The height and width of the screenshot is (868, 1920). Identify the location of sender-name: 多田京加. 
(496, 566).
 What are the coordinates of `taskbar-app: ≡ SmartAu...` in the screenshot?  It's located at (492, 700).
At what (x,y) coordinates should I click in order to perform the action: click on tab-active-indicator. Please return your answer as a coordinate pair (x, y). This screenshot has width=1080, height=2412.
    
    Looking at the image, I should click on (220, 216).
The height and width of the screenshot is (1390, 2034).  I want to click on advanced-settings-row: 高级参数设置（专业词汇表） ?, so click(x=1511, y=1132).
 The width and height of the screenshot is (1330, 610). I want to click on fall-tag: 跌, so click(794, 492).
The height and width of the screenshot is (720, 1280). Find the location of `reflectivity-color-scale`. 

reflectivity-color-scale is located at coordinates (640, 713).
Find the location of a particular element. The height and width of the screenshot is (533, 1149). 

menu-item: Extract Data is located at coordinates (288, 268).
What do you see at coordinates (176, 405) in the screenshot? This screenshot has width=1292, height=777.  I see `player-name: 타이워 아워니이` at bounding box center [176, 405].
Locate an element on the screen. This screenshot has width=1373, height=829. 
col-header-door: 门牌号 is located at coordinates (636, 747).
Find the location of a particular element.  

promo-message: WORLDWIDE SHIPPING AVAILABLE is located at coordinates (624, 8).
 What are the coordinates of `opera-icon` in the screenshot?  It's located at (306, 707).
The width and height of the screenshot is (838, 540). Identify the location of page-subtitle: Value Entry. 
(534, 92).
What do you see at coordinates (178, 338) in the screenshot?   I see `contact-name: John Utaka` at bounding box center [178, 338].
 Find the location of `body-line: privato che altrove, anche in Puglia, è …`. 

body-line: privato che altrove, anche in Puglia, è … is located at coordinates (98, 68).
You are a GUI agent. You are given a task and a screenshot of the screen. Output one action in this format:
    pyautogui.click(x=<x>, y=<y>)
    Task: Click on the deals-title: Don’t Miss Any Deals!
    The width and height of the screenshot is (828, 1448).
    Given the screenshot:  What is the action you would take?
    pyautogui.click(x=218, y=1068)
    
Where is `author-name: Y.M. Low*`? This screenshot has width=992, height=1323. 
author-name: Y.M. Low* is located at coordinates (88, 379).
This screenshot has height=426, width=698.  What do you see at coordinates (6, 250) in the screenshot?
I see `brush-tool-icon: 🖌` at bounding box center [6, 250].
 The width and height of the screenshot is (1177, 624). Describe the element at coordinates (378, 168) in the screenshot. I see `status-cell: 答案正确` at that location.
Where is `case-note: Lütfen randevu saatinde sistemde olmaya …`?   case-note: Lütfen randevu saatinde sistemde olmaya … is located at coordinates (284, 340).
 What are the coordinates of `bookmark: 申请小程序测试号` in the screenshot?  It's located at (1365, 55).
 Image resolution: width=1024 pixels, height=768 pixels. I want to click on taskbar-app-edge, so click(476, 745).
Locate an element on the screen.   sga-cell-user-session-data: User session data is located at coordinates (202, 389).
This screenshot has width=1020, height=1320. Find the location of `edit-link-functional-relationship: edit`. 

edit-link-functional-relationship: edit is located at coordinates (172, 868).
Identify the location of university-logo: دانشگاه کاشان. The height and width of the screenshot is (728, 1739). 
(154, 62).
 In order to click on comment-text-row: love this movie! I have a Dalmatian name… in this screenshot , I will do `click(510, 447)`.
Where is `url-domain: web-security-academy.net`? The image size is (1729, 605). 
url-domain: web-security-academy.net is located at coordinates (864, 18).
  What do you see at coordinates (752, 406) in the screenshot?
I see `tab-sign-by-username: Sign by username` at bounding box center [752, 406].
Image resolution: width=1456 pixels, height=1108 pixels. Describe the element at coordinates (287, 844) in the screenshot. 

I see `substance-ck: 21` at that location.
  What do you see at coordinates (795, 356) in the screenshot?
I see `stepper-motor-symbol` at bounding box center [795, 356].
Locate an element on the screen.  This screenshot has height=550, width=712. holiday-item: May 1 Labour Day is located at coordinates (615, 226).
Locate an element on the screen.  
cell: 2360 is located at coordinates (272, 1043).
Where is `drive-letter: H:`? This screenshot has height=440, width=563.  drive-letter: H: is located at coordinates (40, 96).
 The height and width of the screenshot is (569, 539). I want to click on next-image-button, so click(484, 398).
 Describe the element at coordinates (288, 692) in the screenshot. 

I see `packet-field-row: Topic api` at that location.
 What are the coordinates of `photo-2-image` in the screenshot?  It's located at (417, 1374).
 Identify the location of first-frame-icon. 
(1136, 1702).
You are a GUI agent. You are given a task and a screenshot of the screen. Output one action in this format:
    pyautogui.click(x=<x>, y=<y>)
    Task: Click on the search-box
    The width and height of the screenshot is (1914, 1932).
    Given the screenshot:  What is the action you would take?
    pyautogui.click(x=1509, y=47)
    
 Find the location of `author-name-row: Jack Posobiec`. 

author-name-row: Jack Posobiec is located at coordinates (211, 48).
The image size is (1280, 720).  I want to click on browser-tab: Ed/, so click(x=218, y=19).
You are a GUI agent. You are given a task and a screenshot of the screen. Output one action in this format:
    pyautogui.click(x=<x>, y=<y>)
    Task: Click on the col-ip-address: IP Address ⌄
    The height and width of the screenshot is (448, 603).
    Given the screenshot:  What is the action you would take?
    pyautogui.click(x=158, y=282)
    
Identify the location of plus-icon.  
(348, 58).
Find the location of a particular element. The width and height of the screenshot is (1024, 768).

· · ·

▶ _INSTRUCTIONS FOR THE TASK_
Copy the material above line for line, with no changes.

▶ _RESULT OF THE EXERCISE_
The height and width of the screenshot is (868, 1920). Identify the location of sender-name: 多田京加. 
(496, 566).
 What are the coordinates of `taskbar-app: ≡ SmartAu...` in the screenshot?  It's located at (492, 700).
At what (x,y) coordinates should I click in order to perform the action: click on tab-active-indicator. Please return your answer as a coordinate pair (x, y). This screenshot has width=1080, height=2412.
    
    Looking at the image, I should click on (220, 216).
The height and width of the screenshot is (1390, 2034).  I want to click on advanced-settings-row: 高级参数设置（专业词汇表） ?, so click(x=1511, y=1132).
 The width and height of the screenshot is (1330, 610). I want to click on fall-tag: 跌, so click(794, 492).
The height and width of the screenshot is (720, 1280). Find the location of `reflectivity-color-scale`. 

reflectivity-color-scale is located at coordinates (640, 713).
Find the location of a particular element. The height and width of the screenshot is (533, 1149). 

menu-item: Extract Data is located at coordinates (288, 268).
What do you see at coordinates (176, 405) in the screenshot? This screenshot has width=1292, height=777.  I see `player-name: 타이워 아워니이` at bounding box center [176, 405].
Locate an element on the screen. This screenshot has width=1373, height=829. 
col-header-door: 门牌号 is located at coordinates (636, 747).
Find the location of a particular element.  

promo-message: WORLDWIDE SHIPPING AVAILABLE is located at coordinates (624, 8).
 What are the coordinates of `opera-icon` in the screenshot?  It's located at (306, 707).
The width and height of the screenshot is (838, 540). Identify the location of page-subtitle: Value Entry. 
(534, 92).
What do you see at coordinates (178, 338) in the screenshot?   I see `contact-name: John Utaka` at bounding box center [178, 338].
 Find the location of `body-line: privato che altrove, anche in Puglia, è …`. 

body-line: privato che altrove, anche in Puglia, è … is located at coordinates (98, 68).
You are a GUI agent. You are given a task and a screenshot of the screen. Output one action in this format:
    pyautogui.click(x=<x>, y=<y>)
    Task: Click on the deals-title: Don’t Miss Any Deals!
    The width and height of the screenshot is (828, 1448).
    Given the screenshot:  What is the action you would take?
    pyautogui.click(x=218, y=1068)
    
Where is `author-name: Y.M. Low*`? This screenshot has width=992, height=1323. 
author-name: Y.M. Low* is located at coordinates (88, 379).
This screenshot has height=426, width=698.  What do you see at coordinates (6, 250) in the screenshot?
I see `brush-tool-icon: 🖌` at bounding box center [6, 250].
 The width and height of the screenshot is (1177, 624). Describe the element at coordinates (378, 168) in the screenshot. I see `status-cell: 答案正确` at that location.
Where is `case-note: Lütfen randevu saatinde sistemde olmaya …`?   case-note: Lütfen randevu saatinde sistemde olmaya … is located at coordinates (284, 340).
 What are the coordinates of `bookmark: 申请小程序测试号` in the screenshot?  It's located at (1365, 55).
 Image resolution: width=1024 pixels, height=768 pixels. I want to click on taskbar-app-edge, so click(476, 745).
Locate an element on the screen.   sga-cell-user-session-data: User session data is located at coordinates (202, 389).
This screenshot has width=1020, height=1320. Find the location of `edit-link-functional-relationship: edit`. 

edit-link-functional-relationship: edit is located at coordinates (172, 868).
Identify the location of university-logo: دانشگاه کاشان. The height and width of the screenshot is (728, 1739). 
(154, 62).
 In order to click on comment-text-row: love this movie! I have a Dalmatian name… in this screenshot , I will do `click(510, 447)`.
Where is `url-domain: web-security-academy.net`? The image size is (1729, 605). 
url-domain: web-security-academy.net is located at coordinates (864, 18).
  What do you see at coordinates (752, 406) in the screenshot?
I see `tab-sign-by-username: Sign by username` at bounding box center [752, 406].
Image resolution: width=1456 pixels, height=1108 pixels. Describe the element at coordinates (287, 844) in the screenshot. 

I see `substance-ck: 21` at that location.
  What do you see at coordinates (795, 356) in the screenshot?
I see `stepper-motor-symbol` at bounding box center [795, 356].
Locate an element on the screen.  This screenshot has height=550, width=712. holiday-item: May 1 Labour Day is located at coordinates (615, 226).
Locate an element on the screen.  
cell: 2360 is located at coordinates (272, 1043).
Where is `drive-letter: H:`? This screenshot has height=440, width=563.  drive-letter: H: is located at coordinates (40, 96).
 The height and width of the screenshot is (569, 539). I want to click on next-image-button, so click(484, 398).
 Describe the element at coordinates (288, 692) in the screenshot. 

I see `packet-field-row: Topic api` at that location.
 What are the coordinates of `photo-2-image` in the screenshot?  It's located at (417, 1374).
 Identify the location of first-frame-icon. 
(1136, 1702).
You are a GUI agent. You are given a task and a screenshot of the screen. Output one action in this format:
    pyautogui.click(x=<x>, y=<y>)
    Task: Click on the search-box
    The width and height of the screenshot is (1914, 1932).
    Given the screenshot:  What is the action you would take?
    pyautogui.click(x=1509, y=47)
    
 Find the location of `author-name-row: Jack Posobiec`. 

author-name-row: Jack Posobiec is located at coordinates (211, 48).
The image size is (1280, 720).  I want to click on browser-tab: Ed/, so click(x=218, y=19).
You are a GUI agent. You are given a task and a screenshot of the screen. Output one action in this format:
    pyautogui.click(x=<x>, y=<y>)
    Task: Click on the col-ip-address: IP Address ⌄
    The height and width of the screenshot is (448, 603).
    Given the screenshot:  What is the action you would take?
    pyautogui.click(x=158, y=282)
    
Identify the location of plus-icon.  
(348, 58).
Find the location of a particular element. The width and height of the screenshot is (1024, 768).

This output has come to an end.